The blind monk whose skin is impervious to blades…

"I will only ask one more time, monk. Give me the book."

"And so it comes to this. Kill me if you will, knight. I shall not surrender the Devil's book to you willingly."

"I have no intention of killing you," Alymere said, the lie catching in his throat. The thought had occurred to him five steps below. If the monk would not surrender the bible willingly, how else could he uphold his promise to Blodyweth? He was horrified by the thought that the monk, even without eyes, could read his intentions so clearly.

"Let's pretend that is true, shall we? You can use the last few steps to make peace with yourself before you strike me down," the monk said.

"Silence," Alymere barked. His fist clenched around the hilt of his sword. It felt heavy in his hand. How heavy was human life? The weight of the blade that claimed it? The weight of the corpse it left behind? Or the weight of all of those lives it could never touch again, combined?

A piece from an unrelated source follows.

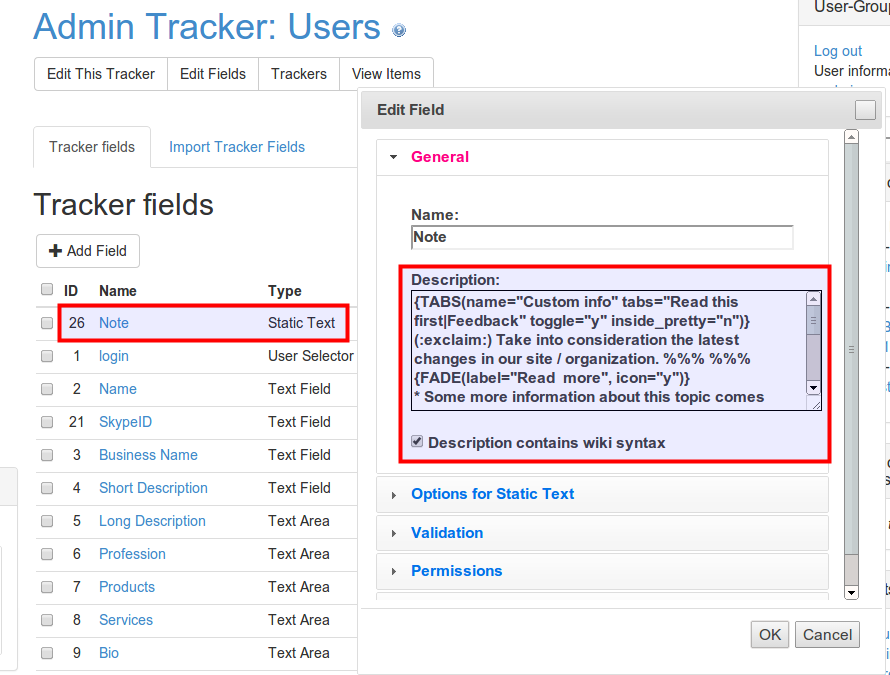Switch to Import Tracker Fields tab
This screenshot has height=675, width=890.
coord(237,147)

"The truth is barbed, is it not? My murder weighs heavy on you already, does it not?"

"I said silence!"

"So that you may cut me down without my words pricking your conscience? No," the monk said, tilting his head slightly as though listening to the voices of the fire. "You are already too far gone for that, aren't you? The book already owns you."

"No-one owns me. I am a free man!" Alymere's denial was fierce but his words sounded hollow in his own ears.

There were forces at play here that he could not understand. He was merely a play-thing to them. He shook his head, trying to clear the fog that shrouded his thoughts.

"Have you not wondered why the flames do not touch you?"

Alymere's only answer was to lash out with his sword.